The IQGAP family comprises three proteins in humans. The best characterized is IQGAP1, which participates in protein-protein interactions and integrates diverse signaling pathways. IQGAP2 and IQGAP3 harbor all the domains identified in IQGAP1, but their biological roles are poorly defined. Proteins that bind IQGAP1 include Cdc42 and Rac1, E-cadherin, beta-catenin, calmodulin and components of the mitogen-activated protein kinase pathway, all of which are involved in cancer. Here, we summarize the biological functions of IQGAPs that may contribute to neoplasia. Additionally, we review published data which implicate IQGAPs in cancer and tumorigenesis. The cumulative evidence suggests IQGAP1 is an oncogene while IQGAP2 may be a tumor suppressor.

Figure 1

A schematic diagram of human IQGAP proteins.
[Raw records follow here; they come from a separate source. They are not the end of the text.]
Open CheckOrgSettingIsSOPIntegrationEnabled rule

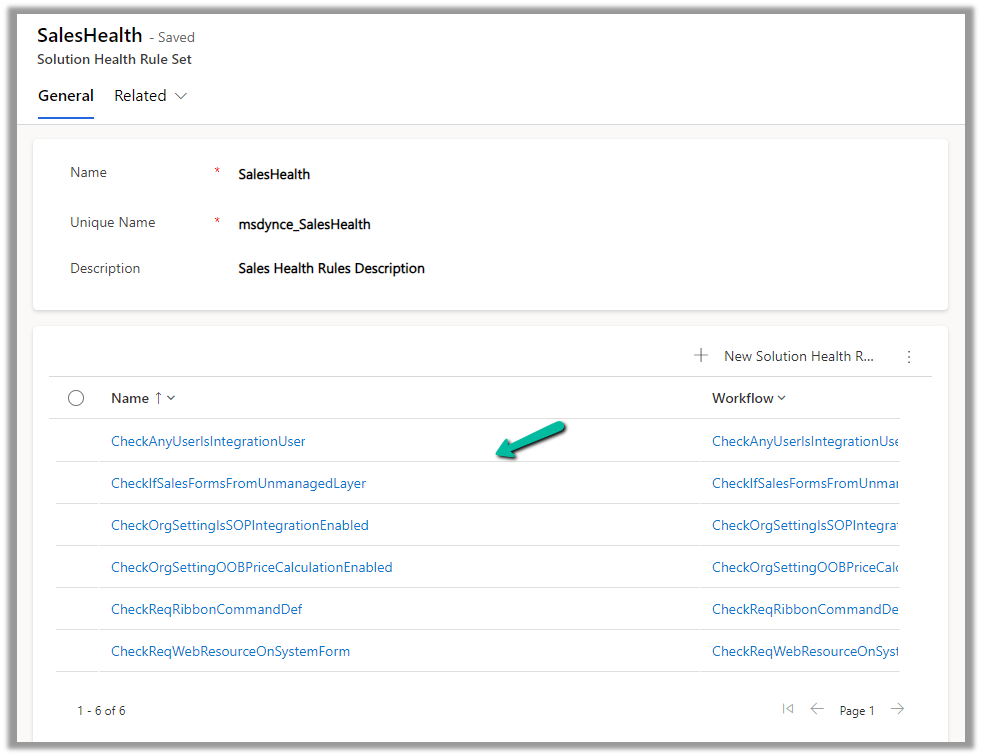(x=239, y=525)
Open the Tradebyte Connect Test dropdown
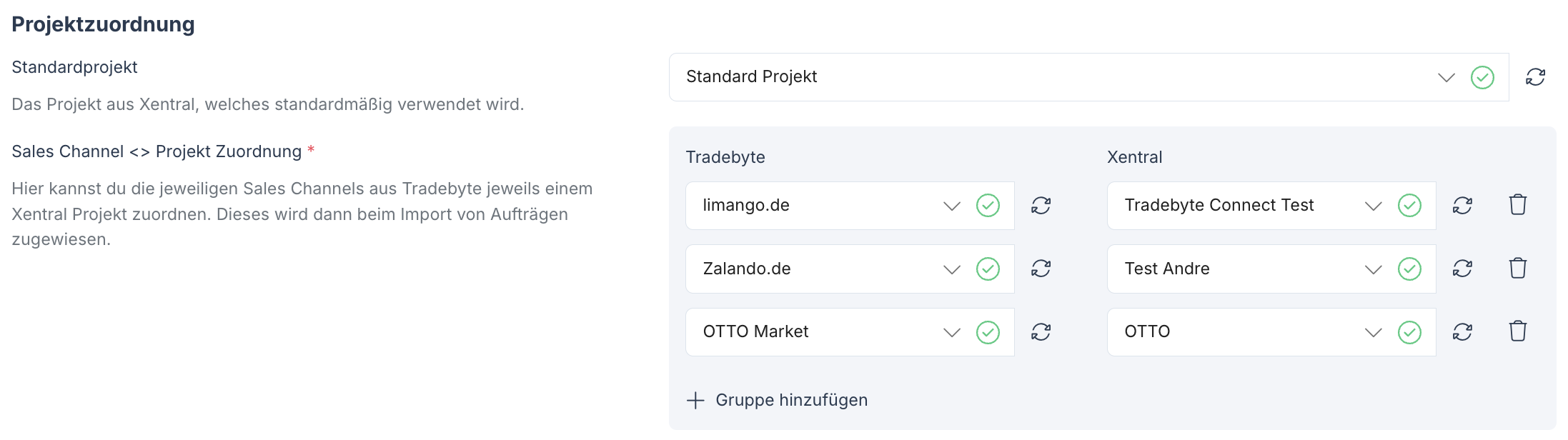Viewport: 1568px width, 440px height. tap(1373, 205)
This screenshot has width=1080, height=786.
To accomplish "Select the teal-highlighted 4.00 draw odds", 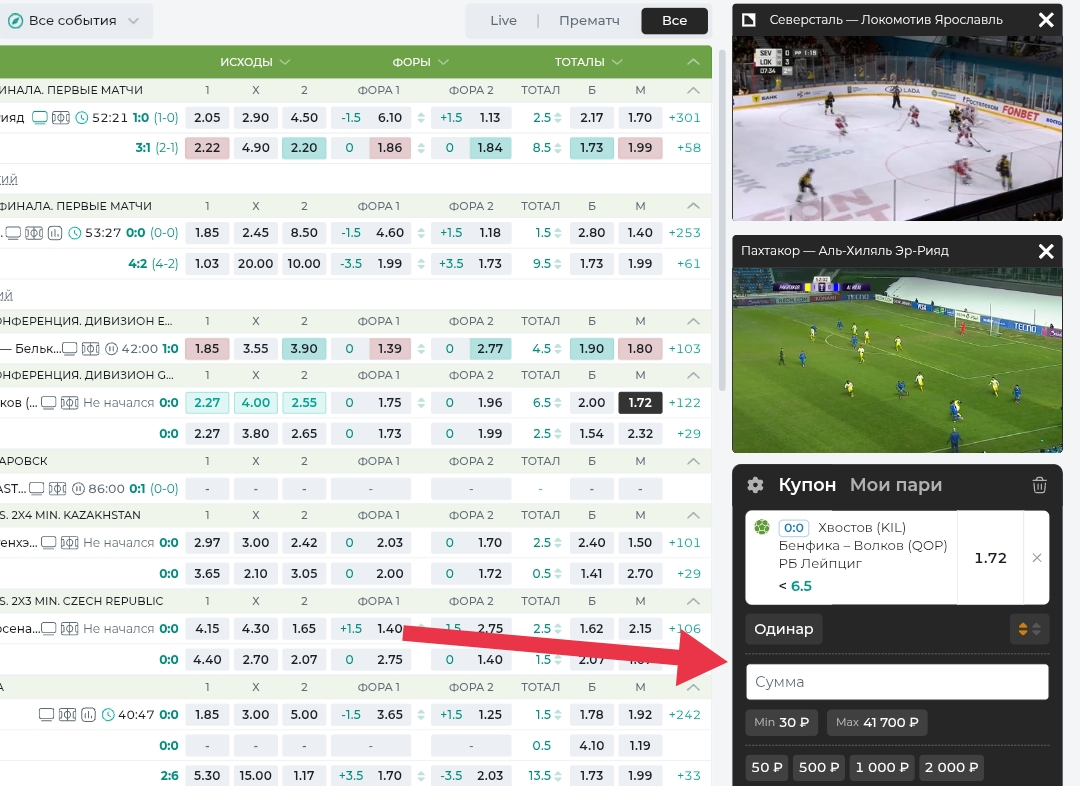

Domain structure (adapted from SMART and Pfam databases) and percentage amino acid identity of human IQGAP1, IQGAP2 and IQGAP3 are shown. Note the presence of four IQ motifs in IQGAP2 [3]. CHD, calponin homology domain; WW, poly-proline protein-protein domain; IQ, IQ domain (with four IQ motifs); GRD, RasGAP-related domain; RasGAP_C, carboxy-terminal sequence found in members of the IQGAP family.